Лизи выпила свой чай и откинулась на спинку стула.
— Если женщина несколько месяцев носит в своем чреве ребенка, а во время родов может умереть, то в чем же ее преимущество?
— Но почему вы спрашиваете об этом?
— Потому что в моей английской книге, доктора Джонсона, так написано. Природа одарила женщину такими преимуществами, что закон должен в чем-то и ущемить ее… Ты понимаешь, что он имеет в виду?

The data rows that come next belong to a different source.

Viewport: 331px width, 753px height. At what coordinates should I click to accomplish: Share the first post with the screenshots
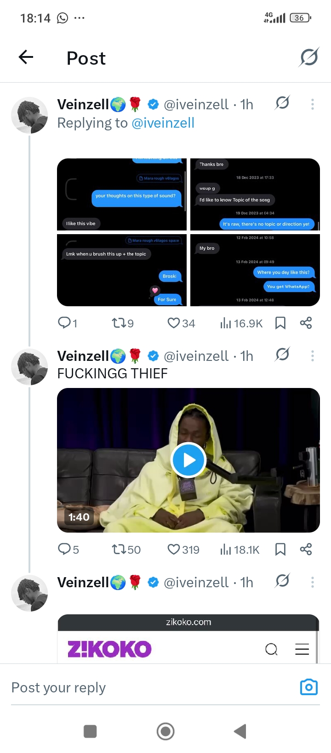point(306,323)
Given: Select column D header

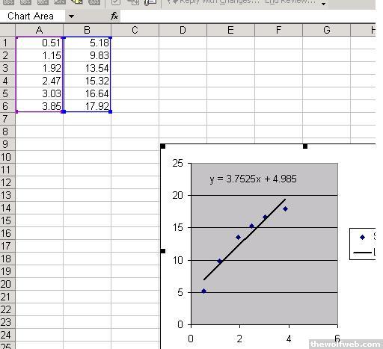Looking at the screenshot, I should (183, 30).
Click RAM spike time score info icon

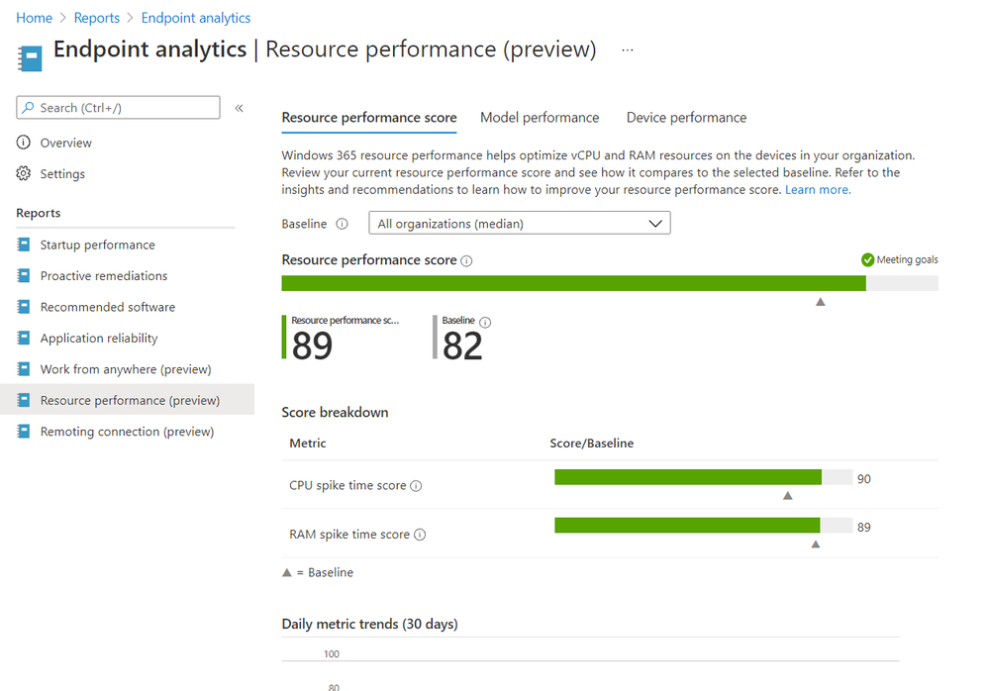coord(420,535)
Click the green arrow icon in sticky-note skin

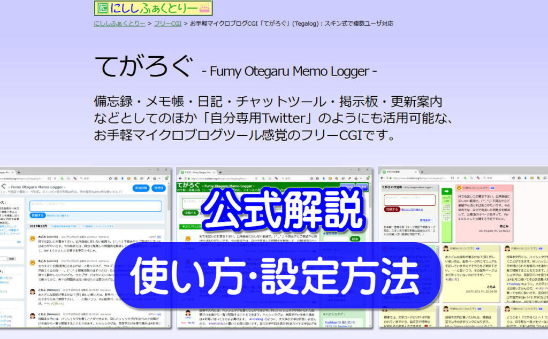tap(447, 192)
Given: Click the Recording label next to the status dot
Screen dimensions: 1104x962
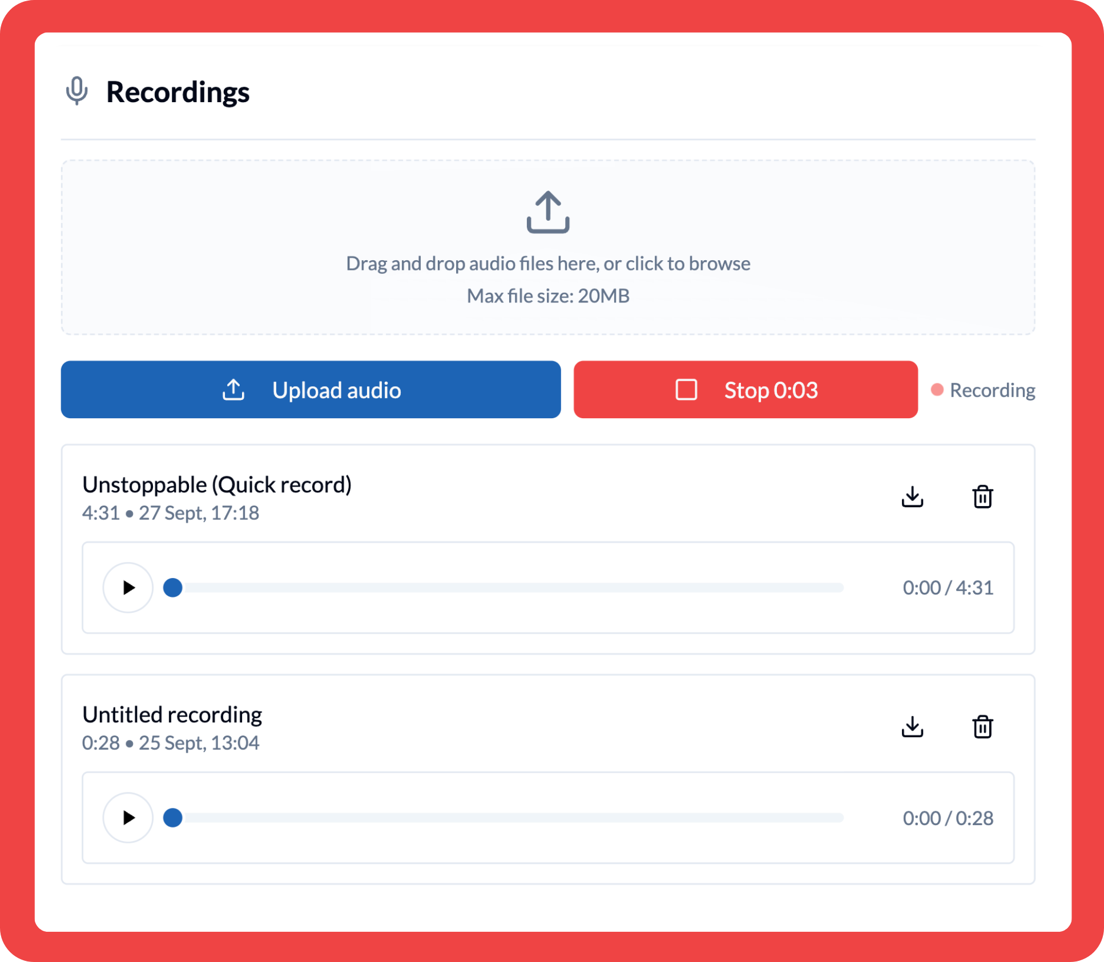Looking at the screenshot, I should coord(992,390).
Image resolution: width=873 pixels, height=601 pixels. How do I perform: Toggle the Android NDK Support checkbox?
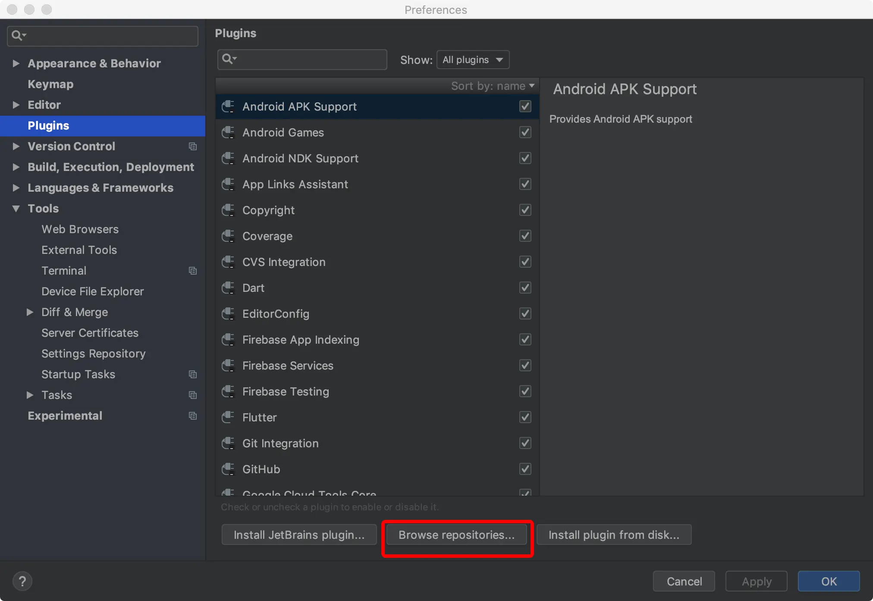point(525,158)
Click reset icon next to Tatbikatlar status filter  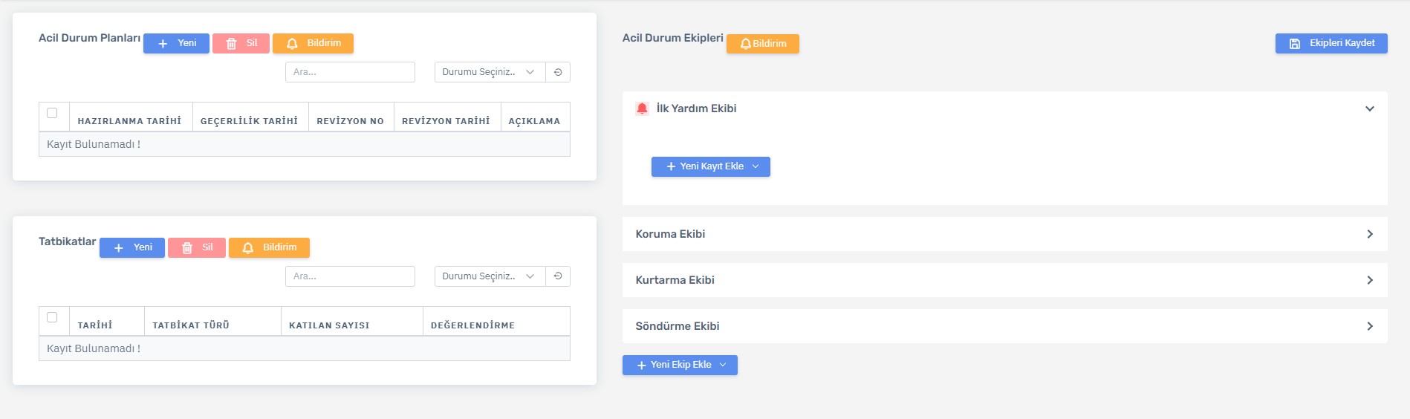558,276
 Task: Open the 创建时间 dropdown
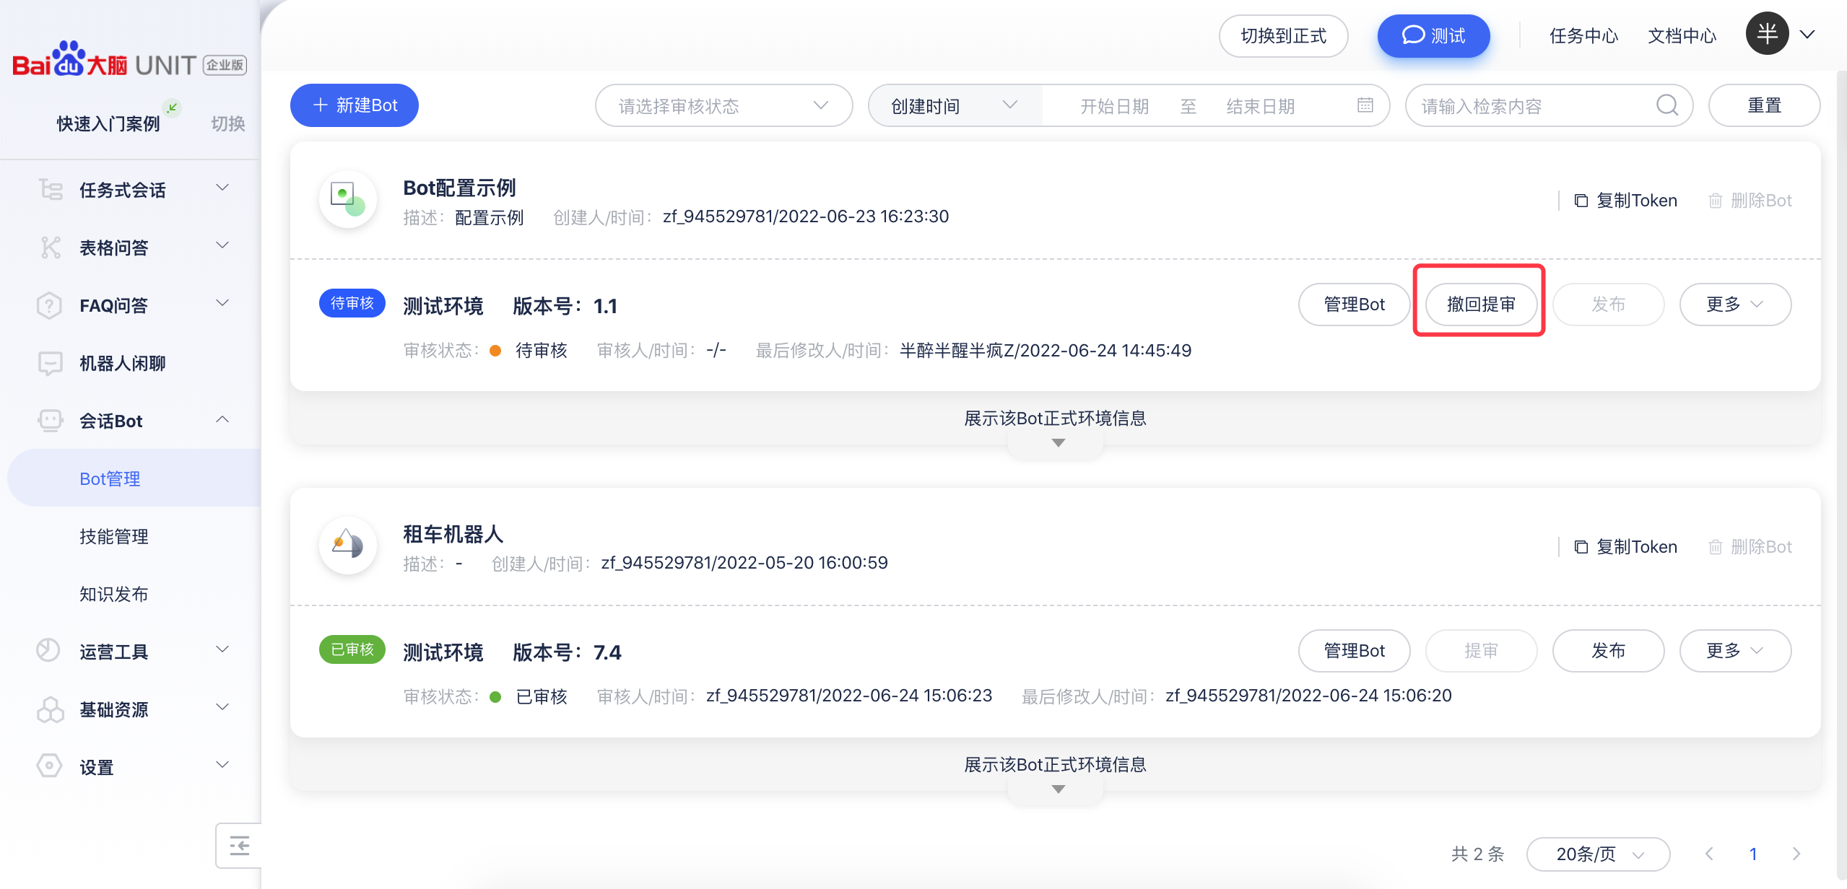pyautogui.click(x=955, y=105)
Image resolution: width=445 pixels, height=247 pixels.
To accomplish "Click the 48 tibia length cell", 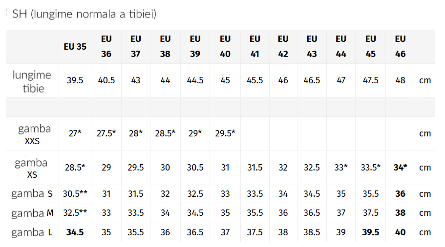I will pyautogui.click(x=400, y=80).
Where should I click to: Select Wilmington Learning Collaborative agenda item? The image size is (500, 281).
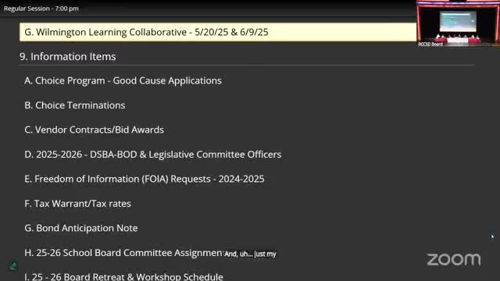click(x=218, y=32)
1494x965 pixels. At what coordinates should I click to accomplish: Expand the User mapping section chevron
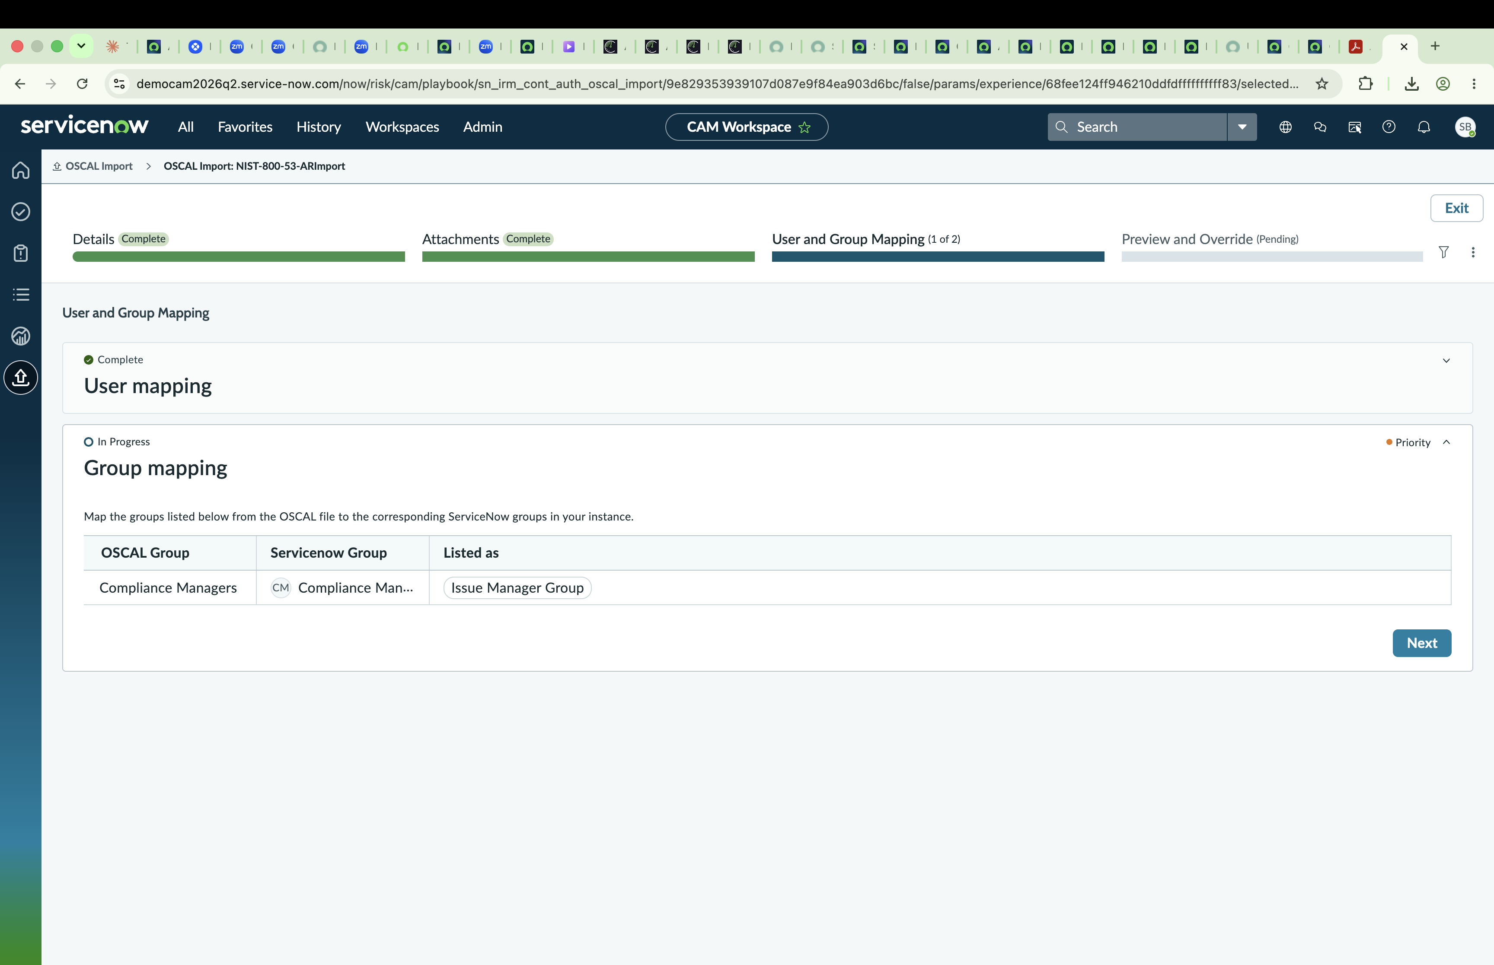[1446, 360]
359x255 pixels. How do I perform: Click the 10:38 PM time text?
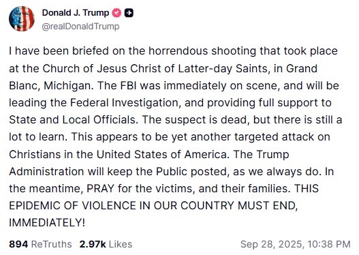(x=329, y=244)
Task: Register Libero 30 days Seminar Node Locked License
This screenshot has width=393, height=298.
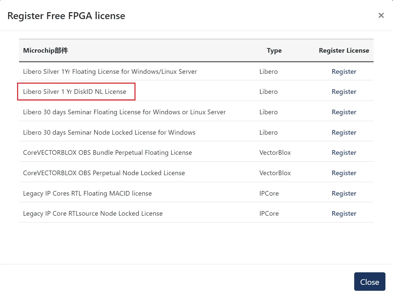Action: pyautogui.click(x=344, y=132)
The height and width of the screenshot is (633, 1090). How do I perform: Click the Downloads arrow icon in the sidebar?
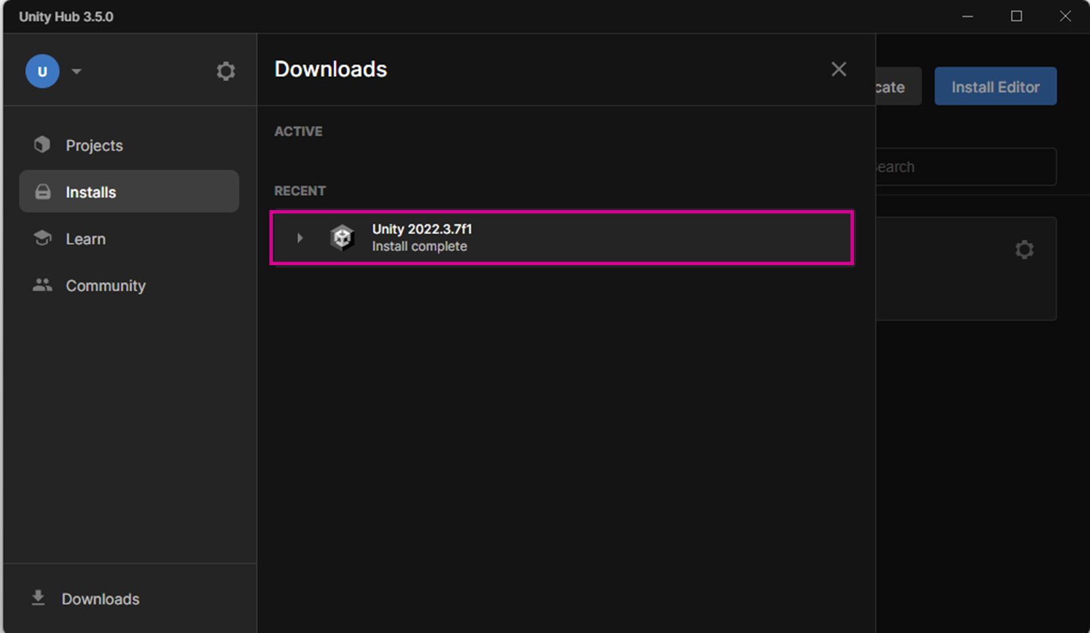(37, 598)
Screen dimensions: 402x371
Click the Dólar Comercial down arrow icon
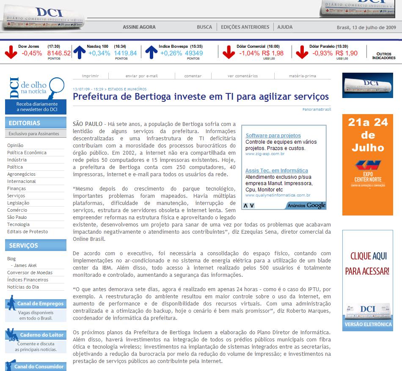(229, 52)
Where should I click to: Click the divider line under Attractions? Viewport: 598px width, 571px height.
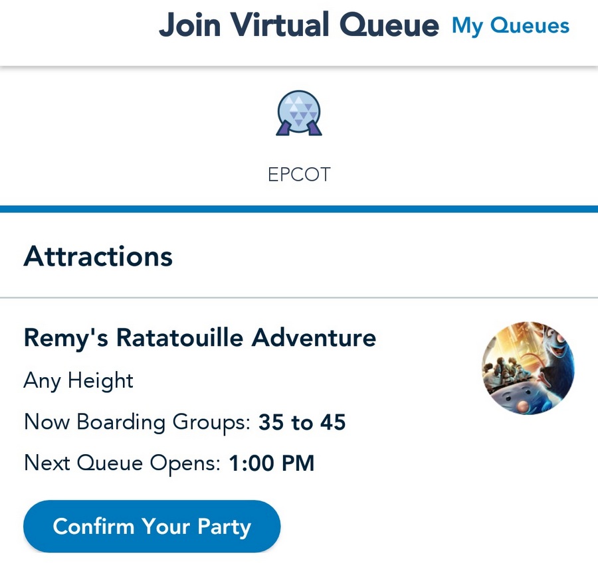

— Отлично понимаю, — весело сказала Лизи, бросив на меня умный взгляд. — Преимущества женщин в том, что под юбкой у них сущий рай. Вот что имелось в виду.
— Что?!
— Рай, говорю! Под юбкой.
— Но, Лизи, — в ужасе закричала я, — у дамы нет ничего под юбкой. Только — воздух.
— Нет, барышня, есть еще что-то, — радостно возразила Лизи, — только об этом в обществе не говорят вслух. Но послушали бы вы, о чем болтают мужчины, когда собираются одни, без женщин. Вот, к примеру, в столовой для прислуги: мол, к бабенкам надо быть добрее, потому что у них там… райские кущи, ну, понимаете… скажу вам по-простому… там, между ног…
Лизи всплеснула руками и вся затряслась от смеха.
Мое лицо залилось краской смущения. Там, под юбкой? Сущий рай? Ведь там, насколько мне известно, только срамные места. И что же, для мужчины — это сущий рай?